Vous, je ne sais pas. Mais je crois que je peux estimer le baromètre de mes émois à l’effet que déclenche sur mon système lacrymal une idiote de petite musique : les sonates miniatures, ces petits concertos rapiécés qui sortent du téléphone quand, au travail, la société de coursiers me met en attente. Genre La Lettre à Élise… Malheureusement, il y a très peu de chance pour que ce soit une sonate, et encore moins un concerto. Il ne faut pas compter sur moi pour vous le dire.

Même si, de temps à autre, mon bon copain l’instinct me dicte des formules échevelées à ces questionnaires à brûle-pourpoint qui, au moment où on s’y attend le moins, au creux de la journée, pendant la digestion, au creux de la rêverie la plus anecdotique, vous tombent dessus pour mettre à l’épreuve votre sacro-sainte culture générale qui, comme chacun sait, se réduit à un méchant mythe, c’est-à-dire à quelques bribes du fond des âges, aléatoires et suicidaires et que, miracle, je vois mon interlocuteur, auteur retors d’une question piège, se crisper d’étonnement à constater que je lui rétorque à bout de souffle une réponse improvisée et, contre toute attente, à peu près juste alors que complètement inventée…

Chaque jour, j’appelle les réceptionnistes aux accents de fleur d’oranger, pour envoyer à mes correcteurs bien-aimés un maximum de textes qu’ils devront relire en un minimum de temps pour le championnat du plus bas tarif horaire au monde.

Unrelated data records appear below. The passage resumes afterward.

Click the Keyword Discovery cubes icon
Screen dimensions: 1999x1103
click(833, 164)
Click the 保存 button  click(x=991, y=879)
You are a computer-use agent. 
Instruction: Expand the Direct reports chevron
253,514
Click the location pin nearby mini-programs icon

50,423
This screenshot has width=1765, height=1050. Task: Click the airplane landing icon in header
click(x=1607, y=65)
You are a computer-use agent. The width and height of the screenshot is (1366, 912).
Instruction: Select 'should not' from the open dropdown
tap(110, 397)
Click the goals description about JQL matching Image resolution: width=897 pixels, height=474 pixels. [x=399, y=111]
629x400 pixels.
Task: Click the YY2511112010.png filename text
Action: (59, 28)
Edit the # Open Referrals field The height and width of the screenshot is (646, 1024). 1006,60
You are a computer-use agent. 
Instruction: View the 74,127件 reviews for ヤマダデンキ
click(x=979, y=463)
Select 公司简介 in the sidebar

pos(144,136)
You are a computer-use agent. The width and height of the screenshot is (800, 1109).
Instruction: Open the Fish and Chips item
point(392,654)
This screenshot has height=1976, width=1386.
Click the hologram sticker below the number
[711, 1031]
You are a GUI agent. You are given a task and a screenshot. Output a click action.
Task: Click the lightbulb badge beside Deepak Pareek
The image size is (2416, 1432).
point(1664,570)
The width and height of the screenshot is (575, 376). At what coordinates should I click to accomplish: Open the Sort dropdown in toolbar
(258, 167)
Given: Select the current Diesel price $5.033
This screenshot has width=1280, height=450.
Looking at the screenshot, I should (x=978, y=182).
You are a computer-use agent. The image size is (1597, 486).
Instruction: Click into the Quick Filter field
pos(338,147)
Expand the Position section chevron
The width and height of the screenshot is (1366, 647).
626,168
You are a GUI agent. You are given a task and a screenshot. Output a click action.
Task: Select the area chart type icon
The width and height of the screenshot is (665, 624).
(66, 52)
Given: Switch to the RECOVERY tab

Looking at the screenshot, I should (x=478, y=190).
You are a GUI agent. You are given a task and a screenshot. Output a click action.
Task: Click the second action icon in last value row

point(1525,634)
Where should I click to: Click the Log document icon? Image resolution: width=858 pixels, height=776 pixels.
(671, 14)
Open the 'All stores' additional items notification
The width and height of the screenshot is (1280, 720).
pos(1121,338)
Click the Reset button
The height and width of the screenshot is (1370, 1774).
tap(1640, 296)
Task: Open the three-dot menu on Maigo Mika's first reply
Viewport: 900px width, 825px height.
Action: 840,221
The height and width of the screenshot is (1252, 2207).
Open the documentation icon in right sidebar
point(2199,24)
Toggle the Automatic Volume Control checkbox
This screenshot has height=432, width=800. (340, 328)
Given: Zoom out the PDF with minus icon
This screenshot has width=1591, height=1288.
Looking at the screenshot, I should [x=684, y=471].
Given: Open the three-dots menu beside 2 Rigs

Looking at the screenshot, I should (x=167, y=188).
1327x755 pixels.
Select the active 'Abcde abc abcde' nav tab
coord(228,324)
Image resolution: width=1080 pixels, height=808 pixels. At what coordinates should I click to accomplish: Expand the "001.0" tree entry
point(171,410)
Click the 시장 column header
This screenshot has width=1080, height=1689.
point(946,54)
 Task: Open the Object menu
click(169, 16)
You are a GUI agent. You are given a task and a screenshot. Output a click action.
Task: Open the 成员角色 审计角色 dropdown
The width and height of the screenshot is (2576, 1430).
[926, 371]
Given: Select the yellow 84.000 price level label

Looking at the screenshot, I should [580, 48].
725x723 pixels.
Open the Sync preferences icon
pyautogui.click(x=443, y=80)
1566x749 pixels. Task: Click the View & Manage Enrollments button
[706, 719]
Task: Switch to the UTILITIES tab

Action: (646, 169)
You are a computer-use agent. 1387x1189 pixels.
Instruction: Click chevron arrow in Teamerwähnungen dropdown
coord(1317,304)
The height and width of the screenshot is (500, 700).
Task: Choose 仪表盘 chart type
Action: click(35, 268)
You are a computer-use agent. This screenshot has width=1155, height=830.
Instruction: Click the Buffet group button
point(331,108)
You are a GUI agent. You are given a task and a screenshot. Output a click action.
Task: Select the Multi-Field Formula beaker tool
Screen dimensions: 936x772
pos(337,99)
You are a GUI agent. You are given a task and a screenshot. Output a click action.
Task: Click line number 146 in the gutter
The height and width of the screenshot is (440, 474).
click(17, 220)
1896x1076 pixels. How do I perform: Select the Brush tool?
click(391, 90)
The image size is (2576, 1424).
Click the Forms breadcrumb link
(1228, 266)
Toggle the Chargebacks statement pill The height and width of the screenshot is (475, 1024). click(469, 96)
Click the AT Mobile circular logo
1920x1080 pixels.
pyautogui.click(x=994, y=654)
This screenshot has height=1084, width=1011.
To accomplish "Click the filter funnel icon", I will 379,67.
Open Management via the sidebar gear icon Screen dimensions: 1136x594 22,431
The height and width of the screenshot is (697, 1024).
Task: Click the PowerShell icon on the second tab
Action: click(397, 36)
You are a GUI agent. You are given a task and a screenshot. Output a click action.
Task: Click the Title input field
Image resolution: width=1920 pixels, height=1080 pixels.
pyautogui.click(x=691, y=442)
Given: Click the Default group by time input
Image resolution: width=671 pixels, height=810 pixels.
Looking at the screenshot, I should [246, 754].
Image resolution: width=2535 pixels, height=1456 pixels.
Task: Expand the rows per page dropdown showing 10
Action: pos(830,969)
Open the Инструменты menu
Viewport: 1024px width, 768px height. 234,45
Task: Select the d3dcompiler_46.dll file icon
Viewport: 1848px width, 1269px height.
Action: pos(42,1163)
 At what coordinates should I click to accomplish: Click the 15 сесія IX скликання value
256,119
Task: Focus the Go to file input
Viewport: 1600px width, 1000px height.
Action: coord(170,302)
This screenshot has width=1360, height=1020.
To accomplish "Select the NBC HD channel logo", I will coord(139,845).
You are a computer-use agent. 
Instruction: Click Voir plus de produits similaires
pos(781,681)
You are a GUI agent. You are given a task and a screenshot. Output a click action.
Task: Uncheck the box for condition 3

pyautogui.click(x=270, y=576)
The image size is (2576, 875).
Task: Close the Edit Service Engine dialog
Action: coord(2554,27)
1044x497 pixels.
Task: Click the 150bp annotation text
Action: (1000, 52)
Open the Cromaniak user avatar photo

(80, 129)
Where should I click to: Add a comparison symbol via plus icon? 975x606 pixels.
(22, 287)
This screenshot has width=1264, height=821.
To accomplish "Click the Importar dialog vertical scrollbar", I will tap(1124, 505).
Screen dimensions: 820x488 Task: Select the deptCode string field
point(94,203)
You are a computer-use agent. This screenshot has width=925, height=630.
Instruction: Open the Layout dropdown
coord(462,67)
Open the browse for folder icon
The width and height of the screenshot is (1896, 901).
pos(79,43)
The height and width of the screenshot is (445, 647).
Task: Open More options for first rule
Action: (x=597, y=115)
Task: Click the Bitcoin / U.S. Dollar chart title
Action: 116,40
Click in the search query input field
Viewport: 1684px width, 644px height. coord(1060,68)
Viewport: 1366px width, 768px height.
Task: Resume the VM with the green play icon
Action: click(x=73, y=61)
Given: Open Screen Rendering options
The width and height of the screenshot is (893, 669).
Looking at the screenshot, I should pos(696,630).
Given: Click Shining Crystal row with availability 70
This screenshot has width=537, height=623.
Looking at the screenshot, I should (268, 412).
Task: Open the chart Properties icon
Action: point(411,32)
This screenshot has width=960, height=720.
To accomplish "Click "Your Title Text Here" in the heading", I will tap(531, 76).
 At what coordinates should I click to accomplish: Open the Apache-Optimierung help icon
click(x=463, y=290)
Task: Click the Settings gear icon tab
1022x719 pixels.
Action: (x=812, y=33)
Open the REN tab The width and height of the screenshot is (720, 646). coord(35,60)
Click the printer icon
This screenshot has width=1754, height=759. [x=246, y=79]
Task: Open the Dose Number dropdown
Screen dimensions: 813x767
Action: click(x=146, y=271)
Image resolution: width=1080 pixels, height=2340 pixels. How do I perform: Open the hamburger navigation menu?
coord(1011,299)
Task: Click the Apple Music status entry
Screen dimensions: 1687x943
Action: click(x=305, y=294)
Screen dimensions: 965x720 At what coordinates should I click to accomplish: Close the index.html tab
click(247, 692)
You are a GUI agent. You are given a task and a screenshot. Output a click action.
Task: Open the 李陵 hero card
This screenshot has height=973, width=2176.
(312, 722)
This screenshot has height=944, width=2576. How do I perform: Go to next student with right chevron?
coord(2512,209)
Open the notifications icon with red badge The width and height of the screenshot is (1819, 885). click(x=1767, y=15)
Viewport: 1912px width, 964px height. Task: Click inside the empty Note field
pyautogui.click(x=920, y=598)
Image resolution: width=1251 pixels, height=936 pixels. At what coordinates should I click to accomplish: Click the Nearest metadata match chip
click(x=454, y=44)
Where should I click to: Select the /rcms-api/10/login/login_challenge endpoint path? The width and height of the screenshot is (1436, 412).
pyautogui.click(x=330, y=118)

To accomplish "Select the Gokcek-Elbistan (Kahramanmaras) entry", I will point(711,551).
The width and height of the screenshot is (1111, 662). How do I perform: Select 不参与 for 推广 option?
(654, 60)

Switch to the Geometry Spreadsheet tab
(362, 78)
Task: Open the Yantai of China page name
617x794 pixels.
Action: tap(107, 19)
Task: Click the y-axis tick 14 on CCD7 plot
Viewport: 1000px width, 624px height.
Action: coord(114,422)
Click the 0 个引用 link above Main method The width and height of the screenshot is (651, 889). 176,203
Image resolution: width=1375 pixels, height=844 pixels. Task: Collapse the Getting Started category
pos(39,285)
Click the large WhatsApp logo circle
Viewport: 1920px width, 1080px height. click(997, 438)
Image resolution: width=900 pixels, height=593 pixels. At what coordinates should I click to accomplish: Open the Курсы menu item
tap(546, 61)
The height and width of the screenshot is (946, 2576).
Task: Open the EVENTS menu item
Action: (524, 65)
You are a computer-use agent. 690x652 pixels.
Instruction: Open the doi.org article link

Chaque jour, donc, Dolly, Valérie et Cathy me demandent de ne pas quitter, merci. Elles ont compris l’affaire, les gredines. Il faut bien qu’elles se vengent de mes appels intempestifs, de mes rappels implorants (« S’il vous plaît, les coursiers peuvent-ils au moins essayer de joindre la personne au lieu de déguerpir au bout d’un dixième de seconde ? »). Qu’elles prennent leur revanche sur mes demandes tardives et ma voix chevrotante qui leur susurre en sous-main combien on compte sur elles, à quel point elles sont notre mère à toutes sans lesquelles on ne saurait survivre une seconde de plus… Ô Cathy, ô Valérie et Dolly, merci à vos voix suaves et vos intonations calibrées au millimètre... Et paf. Elles me mettent en stand-by, en suspens, en sursis. Et c’est parti pour Radio Nostalgie en goguette respectable. Mike Brant en catimini derrière Jean-Sébastien Bach. Pas mal, la feinte. Si on me demande pourquoi je défaille, c’est Bach, bien sûr. Allons donc…

Mais Valérie, Cathy et Dolly n’ont que faire de mes ex-voto. Elles me veulent concise, rapide, précise, déjà conquise. Elles m’exigent sans peur et sans reproche. Elles ne doivent pas être déçues du voyage…

Qu’à cela ne tienne… mieux que n’importe quel journal intime, plus réactive que je ne sais quel horoscope, plus sensible que tel ou tel confident, la petite musique de chambre me raconte de quelle humeur je suis : car, tout simplement, au bout de ces vingt-sept secondes de tête-à-tête avec le Malin, dissimulé sous les arpèges tintinnabulants, si ma voix claironne fiérotement, « Bonjour, c’est Sarah, aux éditions de l’Onguent, ce serait pour un pli au départ de chez nous, pour aller chez Chantal Maury dans le XVe arrondissement », sans me laisser décontenancer par ma correspondante qui m’interrompt douze fois et demie pour me harceler de ses faux questionnements et vraies injonctions (y a-t-il un code ? en express ou en normal ? à quel étage ? c’est une enveloppe ?) même si elle a déjà la réponse, si ces fieffées notes ne m’ont pas fait monter les larmes aux yeux, si mon point (ma pieuvre) dans la poitrine ne s’est pas réveillée, c’est que tout va bien madame la marquise.

C’est que les dix-sept livres à finir pour avant-hier et les quatre amis dont je suis sans nouvelles n’ont pas encore eu – totalement – raison de moi. C’est que je n’ai pas le cœur en charpie.

Sinon… si non… que voulez-vous que je vous dise ? Les deux ou trois portées, et l’étendue entière de mon bureau empourpré de papier périront sous l’inondation. La crue ne trouvera pas de digue à la mesure de son éboulement.